Last Updated on May 5, 2015, by eNotes Editorial. Word Count: 434
Mildred Pierce is a domestic tragedy in which wife-husband and mother-daughter relationships are perversely confused. Mildred Pierce’s husband, Herbert (or Bert), is not a good provider, and his need in a wife is for maternal solicitude. Mildred is a capable and intelligent woman who suffers an obsession with her daughter, Veda, which she thinks is mother love. Veda is a talented coloratura soprano whose obsession is herself. Bert deserts his family for a woman who is a mother figure. Mildred, thrown upon her own resources, becomes a successful entrepreneur in the restaurant business and finances her daughter’s musical education, which leads to a bright career. When Veda, constantly betraying her mother, finally deserts her, Mildred is crushed, having lost her unconsciously desired love mate. Cain handles the incest motif more subtly, or perhaps more covertly, and decidedly more effectively here than he does in The Butterfly, published six years later. The novel concludes with Mildred and Bert reunited.
The transformation of Mildred from a mother who would be wife to her daughter to a wife who resigns herself to mothering her husband is signaled in two keynote episodes. The first is the one in which Mildred learns that Veda is pregnant.
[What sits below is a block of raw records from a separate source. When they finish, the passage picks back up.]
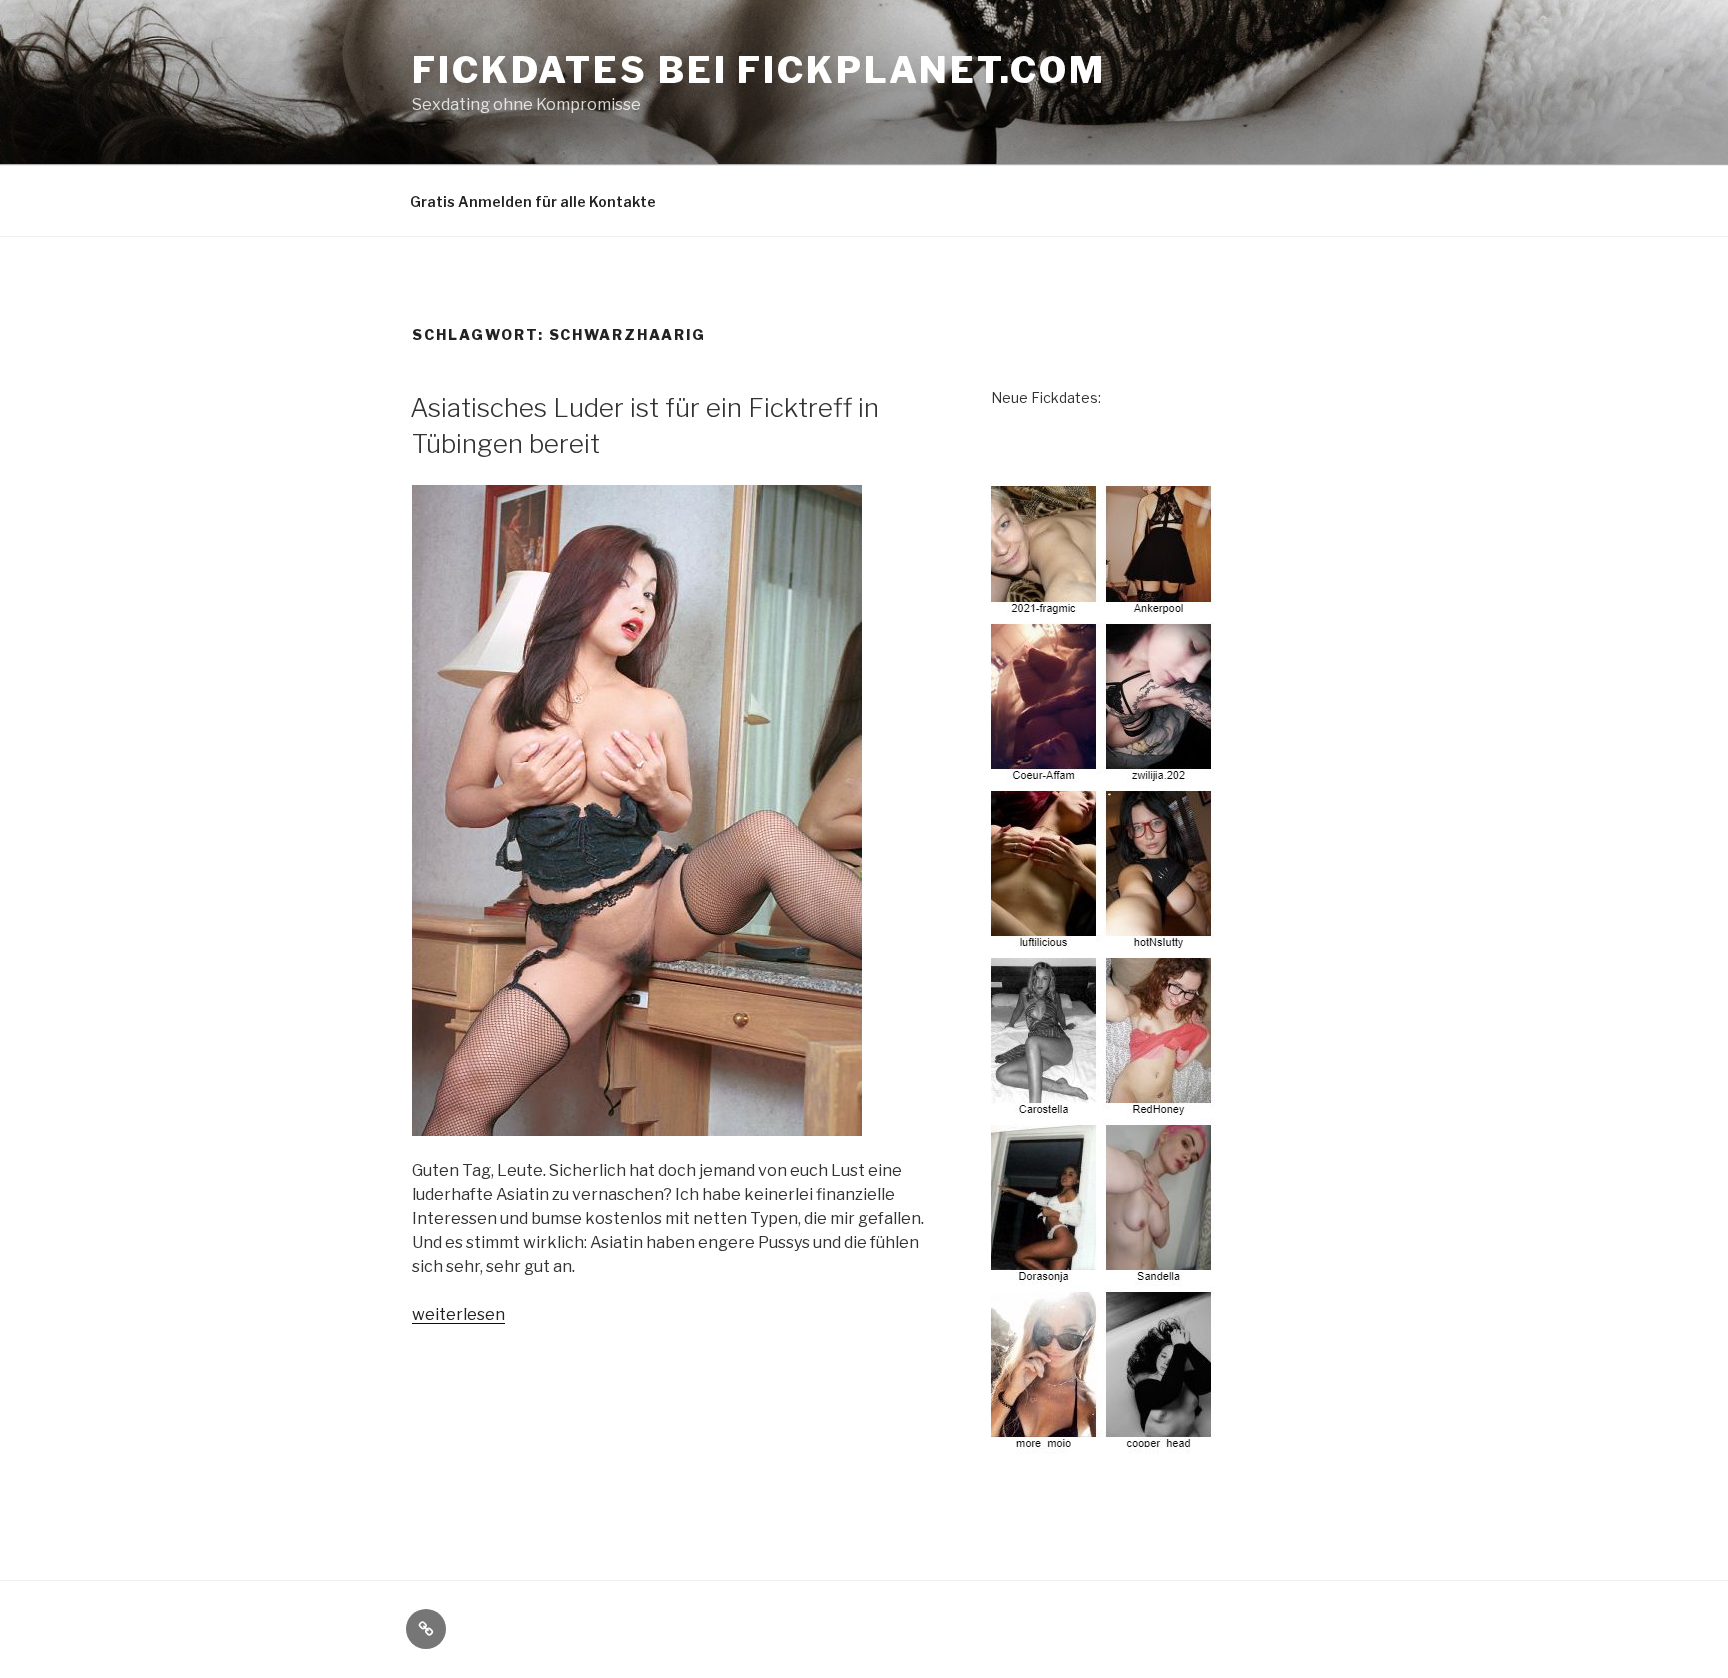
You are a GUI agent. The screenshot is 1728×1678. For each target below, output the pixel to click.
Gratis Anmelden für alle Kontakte (533, 201)
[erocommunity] (1104, 1442)
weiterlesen (458, 1314)
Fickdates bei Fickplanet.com (759, 70)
Her immediate reaction is neither maternal protectiveness nor the murderous anger that Bert will feel toward the man responsible, but a fierce “jealousy . . . so overwhelming that Mildred actually was afraid she would vomit.” This response is a betrayed lover’s reaction, not a mother’s. The distraught Mildred asks Veda “if she’d like to sleep with her, ’just for tonight.’” Veda declines, and Mildred spends a wakeful night “with the jealousy gnawing at her.”
The second episode is the conclusion of the novel. Bert says to Mildred “to hell with” Veda, and Mildred, sensing his meaning, manages to swallow her sobs “and draw the knife across an umbilical cord.” The indefinite article is functionally ambiguous, referring both to Veda, whose frustrated lover Mildred ceases to be, and to Bert, whose resigned mother she now becomes.
Mildred Pierce, as a long novel in third-person narration which is not a crime story or thriller, is not standard Cain; its pessimism, however, is standard Cain. Its emphasis upon vacuous materialism in the worlds of business and professional entertainment and its disclosure of affections transmuted by sublimation make it Cain’s most pessimistic work. That it is, at the same time, not bitter or misanthropic in its effect is attributable to the author’s sympathetic understanding of the forces and the emotions that move its characters; in this novel, Cain created his finest characterizations.